So disable the crypto stuff and use ad-blocking software along with its own adblocking functions.
If a mechanic fixes my car and does a really good job, but he might have some shitty opinions of gay people, as long as he fixes my car I don't care about what he might think of gay people.
Everyone needs to be aware that there's propaganda everywhere. microsoft and google REALLY want you to use their browsers and people are tired of the data MS Edge and chrome collect.
I for one, hate that chrome constantly connects other shit to your google account with just one accidental click sometimes. Edge does the same shit, but brave is the only chromium based browser that doesn't deceptively do shit like that.
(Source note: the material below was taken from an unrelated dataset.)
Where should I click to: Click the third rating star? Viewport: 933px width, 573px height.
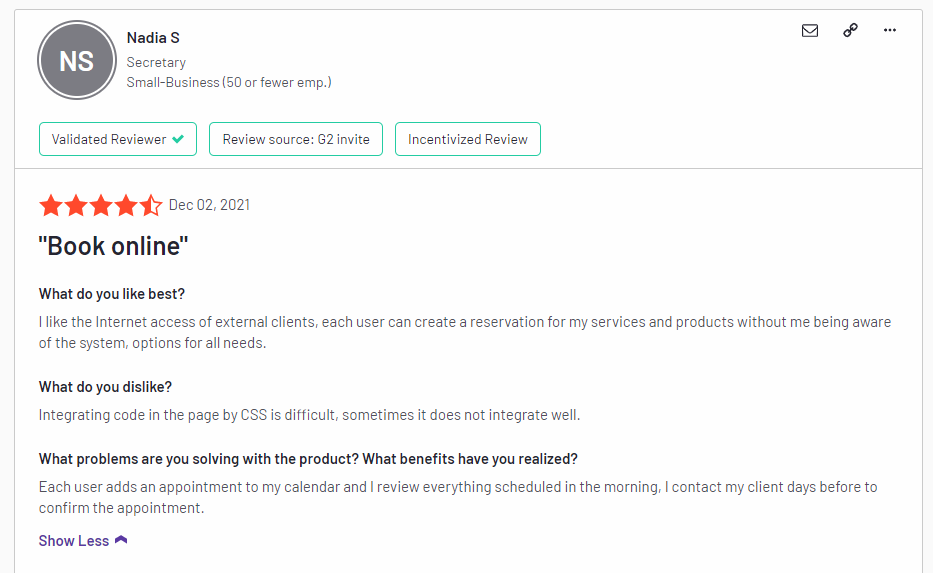coord(101,205)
I still like firefox better and I only have brave for those rare instances where firefox won't work on a website. And I don't actually believe that the creator of brave is actually a bigot. Pro-liberty, Pro-privacy and anti-surveillance types are always getting smeared as bigots when they aren't.
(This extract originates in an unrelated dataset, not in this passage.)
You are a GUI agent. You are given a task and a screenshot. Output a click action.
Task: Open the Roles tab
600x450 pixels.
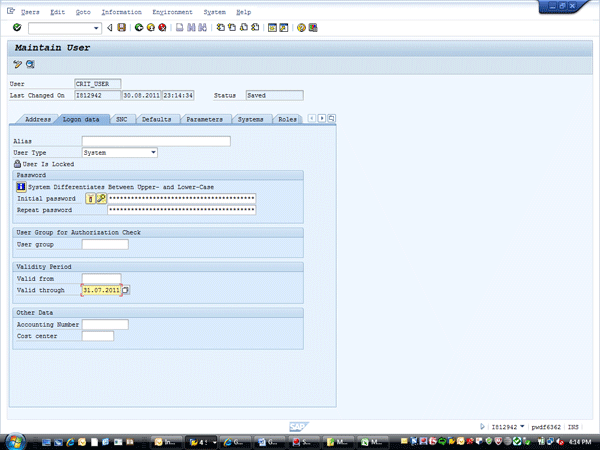(x=288, y=119)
Anyone here ragging on brave that is on a Windows platform has got a real funky view of privacy. By percentage, that is probably most.
I don't use Brave because they screwed me (banned my Brave Creators without them providing a reason) and I think I would disagree with their CEO on many points - including same sex marriage - but if I did this with every piece of software I use, then I wouldn't be able to use a computer at all. Even if you go all open source, you'll quickly find wild and weird people involved with these projects...
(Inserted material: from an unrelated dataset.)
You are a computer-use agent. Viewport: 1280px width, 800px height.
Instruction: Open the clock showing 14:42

Maybe it's me but some of the things in this articles make me question their reporting.
What makes sense to me is that they have been involved with some shady crypto companies and they have been opaque about their goals, with some of the developers disagreeing with the CEO every now and again.
What rubs me the wrong way is the focus on his own political viewpoint (this is holy irrelevant to the software), his involvement with FTX (almost no one saw the collapse coming. It was one of only a few crypto companies that people didn't expect to be that shady) and getting a cease and desist from a newspaper corporation (this is much expected and frankly idk if the cease and desist even holds up. This is not as shady as the article makes it out to be and legally this is not cotton dry at all iirc. IANAL tho ofc)
I agree it's not the best idea to mindlessly go on using Brave, but honestly this article is really not that good.
Don't use Brave because of the ads and crypto currency stuff
I don't see why how one person even the CEO and founder's political beliefs from 15 years ago should stop anyone from using a product today. Unless we want to expose all 7 million+ people who voted for and passed prop 8 in 2008 and cancel them all into oblivion.
He didn't just vote for it. He donated and doubled down on it, despite it being an acknowledgement he helped strip the rights of some of his own employees. People are free to disapprove of that behavior
Unless we want to expose all 7 million+ people who voted for and passed prop 8 in 2008 and cancel them all into oblivion.
I'm ok with holding them accountable. I say that as someone who was bigoted (in a light way - no wish for harm, but just thought it unnatural due to how I was raised) against LGBT people when I was younger.
If you want to call me out for what I thought when I was 18yo, I can proudly accept culpability and tell you that my values have changed. I can explain why they changed. I can defend me of today while throwing me of the past under the bus. By the time Prop 8 was up for debate, I'd long-since evolved. This fucker hasn't grown, apparently.